Coaching focus during Iteration

Posted: April 3, 2013 in Agile, Coaching, Product Development, Retrospectives, Scrum, Software Development, Team Building

Hi guys, in my last post I explained a tool that I learned in one of Lyssa´s and Michael´s workshop. This tool is a great guidance for coaches in their coaching sessions. Now I will explain where you coaching focus should be placed. During an iteration, a coach must be aware that sometimes his coaching skills are needed to help both teams as well as individual team members. So let´s see when these different skills are needed…

In the beginning of each iteration, the coach must lead the team as a whole unit. Activities, like an iteration planning, require the coach to fulfill all elements in a group. At this point, there is not much work for individual coaching.

As soon as the iteration begins, team members approach the coach with their specific problems. Here, the coach must give an attention to each of them. At this point, the team coaching is not needed. The further the iteration proceeds, more attention towards individuals is required.

When the iteration reaches its end, team coaching is again desired. Activities, like retrospectives, are fundamental and here the coach must help the team as an whole unit. The coach will immediately address individual concerns together with the team, making the individual coaching almost no existent.

Below you can find a picture I took from Lyssa´s and Michael´s material - Coaching Agile Teams Workshop, that concludes what I wrote. The reason why I conceived this post is to create awareness among agile coaches. Coaches need to be aware that we need different skills for different situations. I believe, to be a good agile coach, we need to master not only the individual coaching but the team coaching as well.

Hope you liked this post.

Thanks,
Luis

Comments
  1. paul mahoney says:

    you gotta love the wisdom Lyssa and Michael share…their classes or their holistic open minded sharing forums ROCK!!!

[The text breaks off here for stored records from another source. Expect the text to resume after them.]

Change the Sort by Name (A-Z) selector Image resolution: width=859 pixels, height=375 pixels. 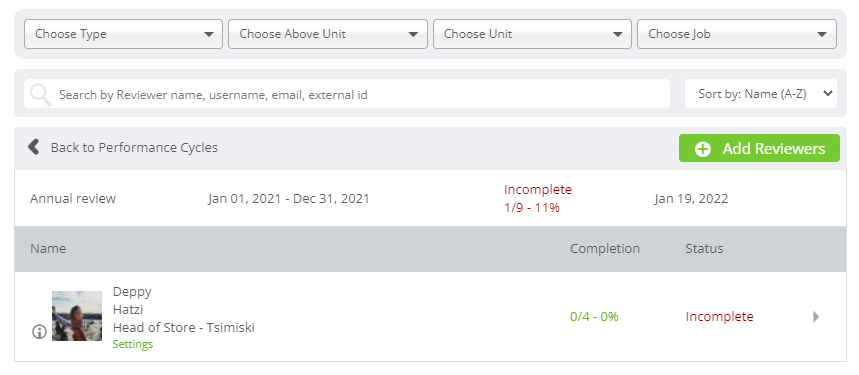761,94
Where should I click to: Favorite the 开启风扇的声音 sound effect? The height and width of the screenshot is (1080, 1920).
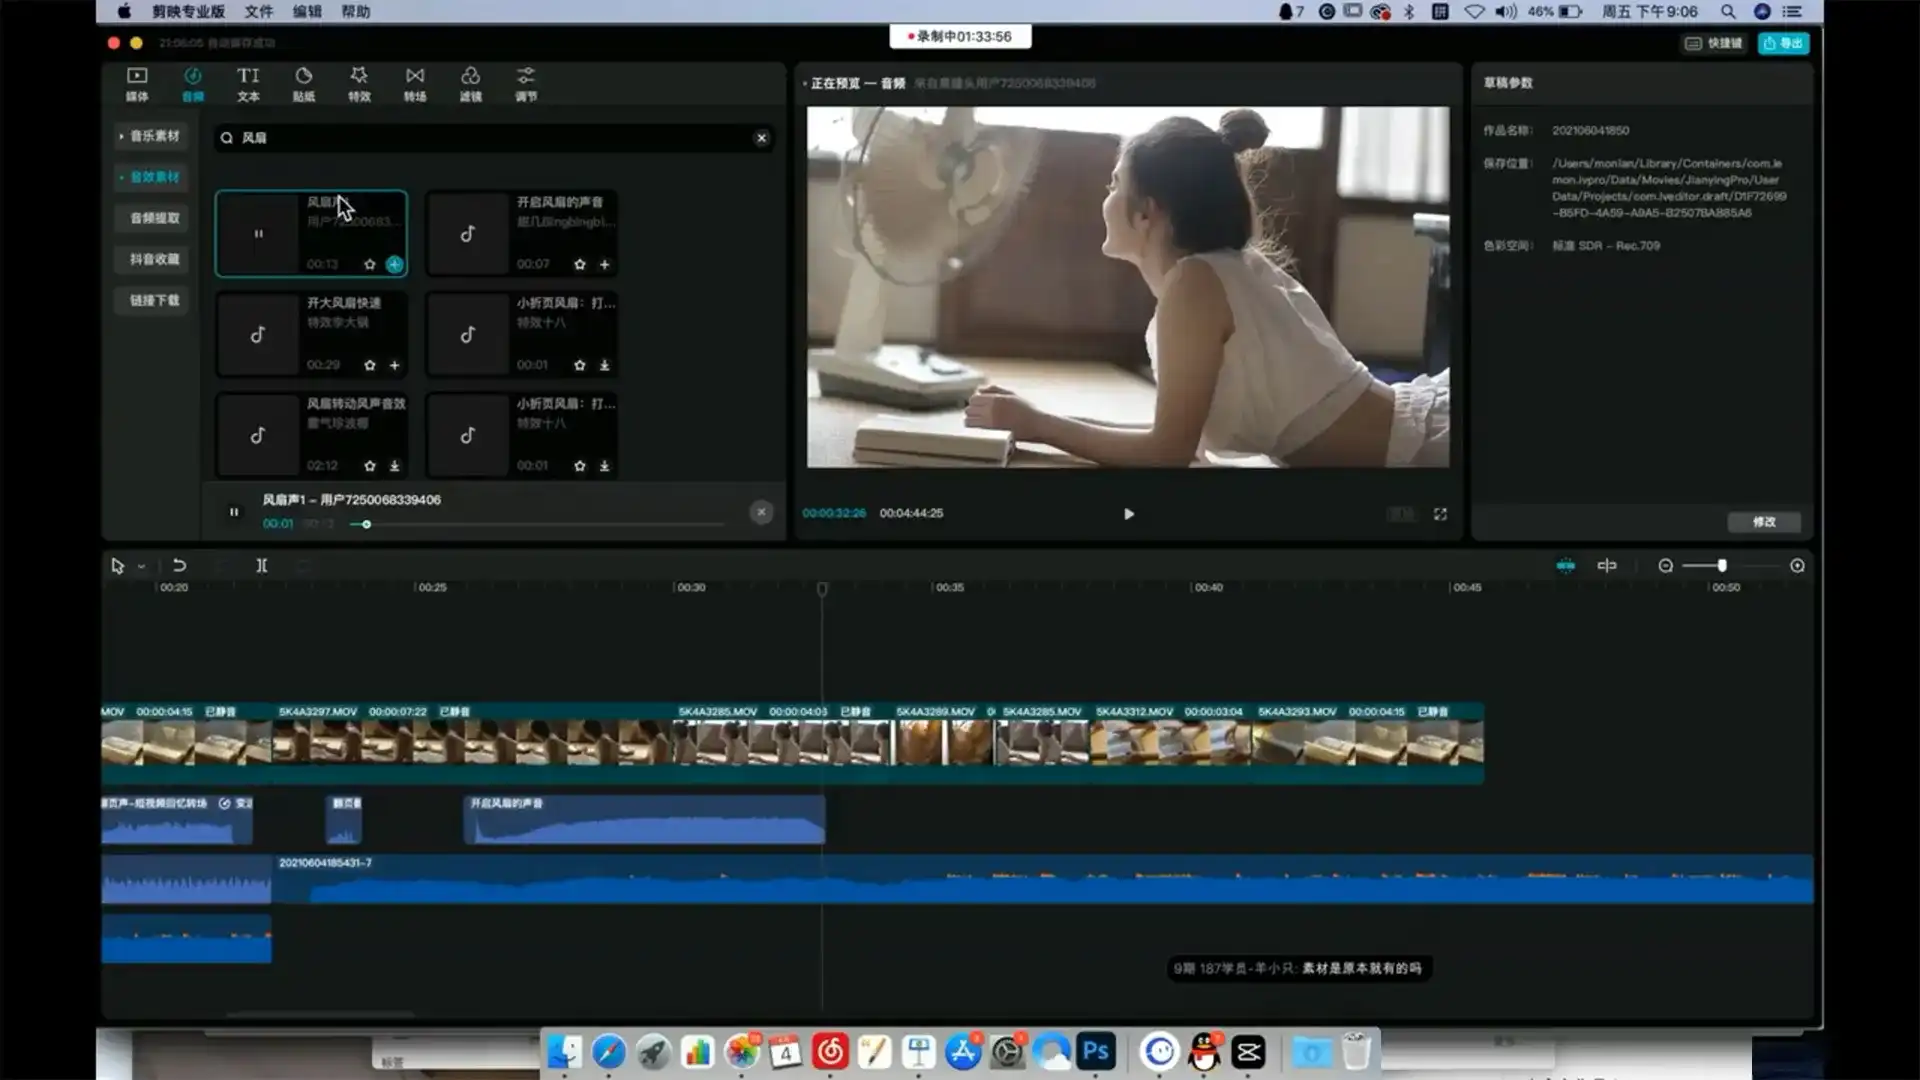(580, 265)
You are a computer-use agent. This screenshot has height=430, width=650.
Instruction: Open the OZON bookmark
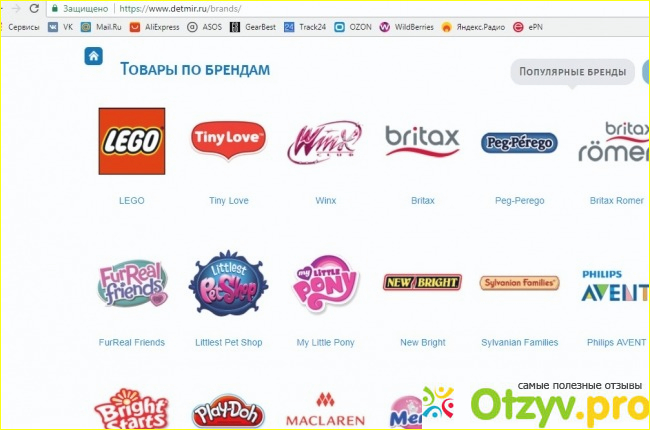[x=353, y=27]
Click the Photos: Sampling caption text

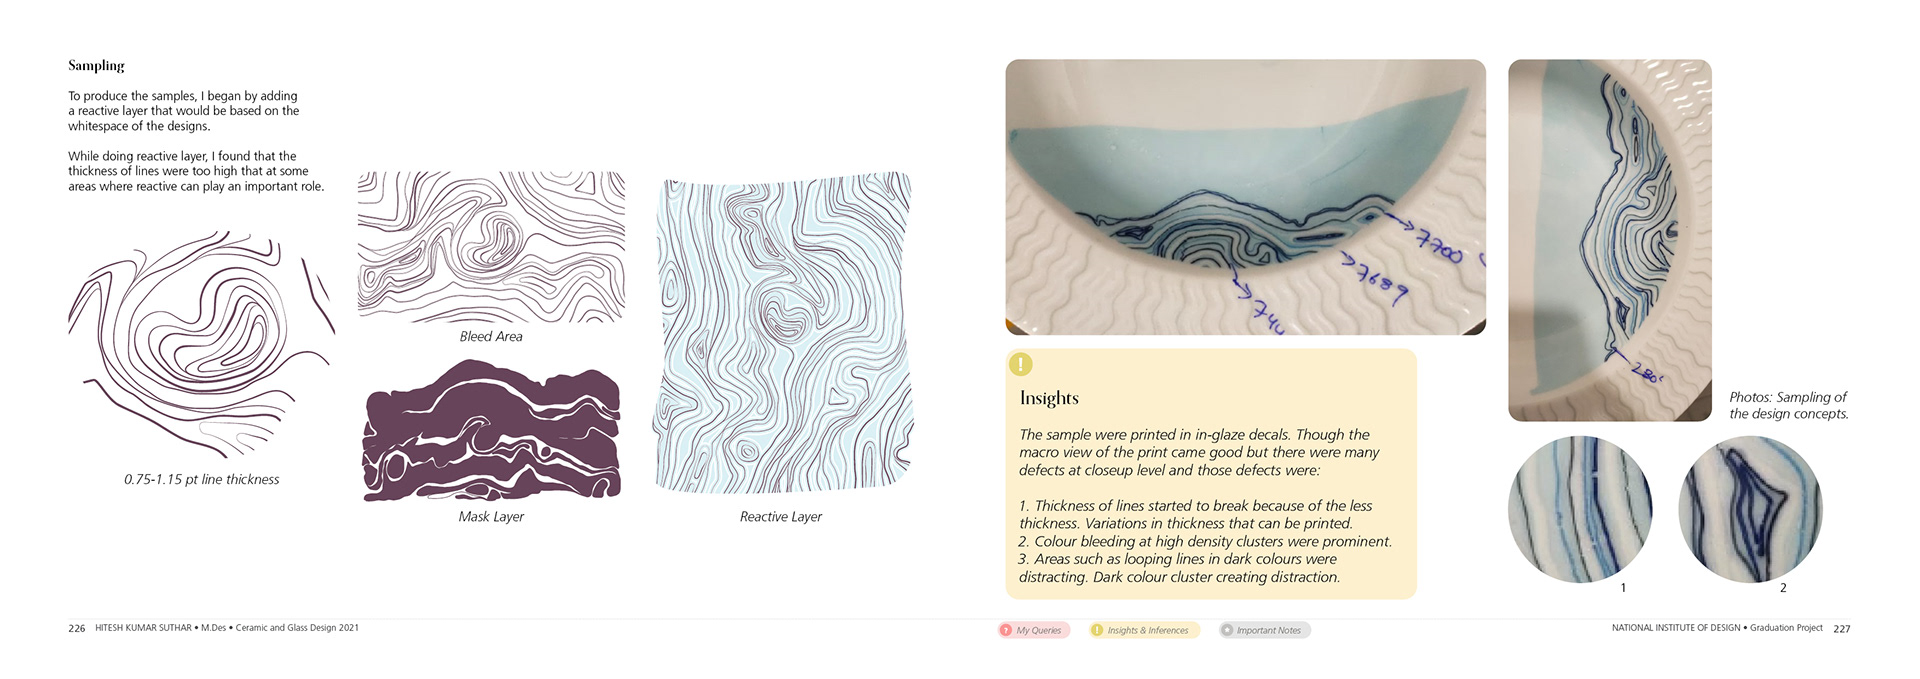pos(1789,405)
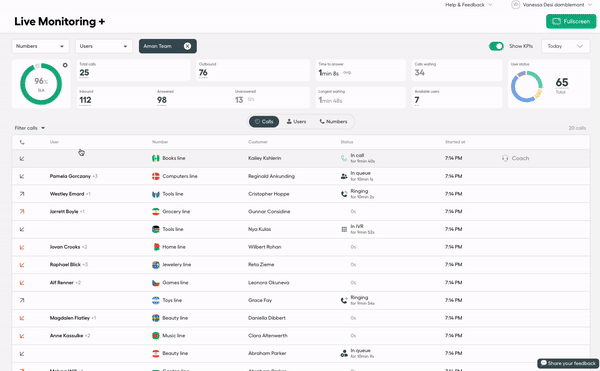Image resolution: width=600 pixels, height=371 pixels.
Task: Select the Calls tab
Action: click(x=264, y=122)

    • Luis Goncalves says:

      Indeed Paul

      • Mike Dwyer says:

        While I support leading from the front, when the team is lost, off the reservations, or having problems, I have found that when you do too much coaching in a ritualized manner such as you may be saying, it becomes a crutch you and the whole team latch onto and thus become hobbled. This often is the path back to a command and control mode that masks itself as increasing neediness for guidance.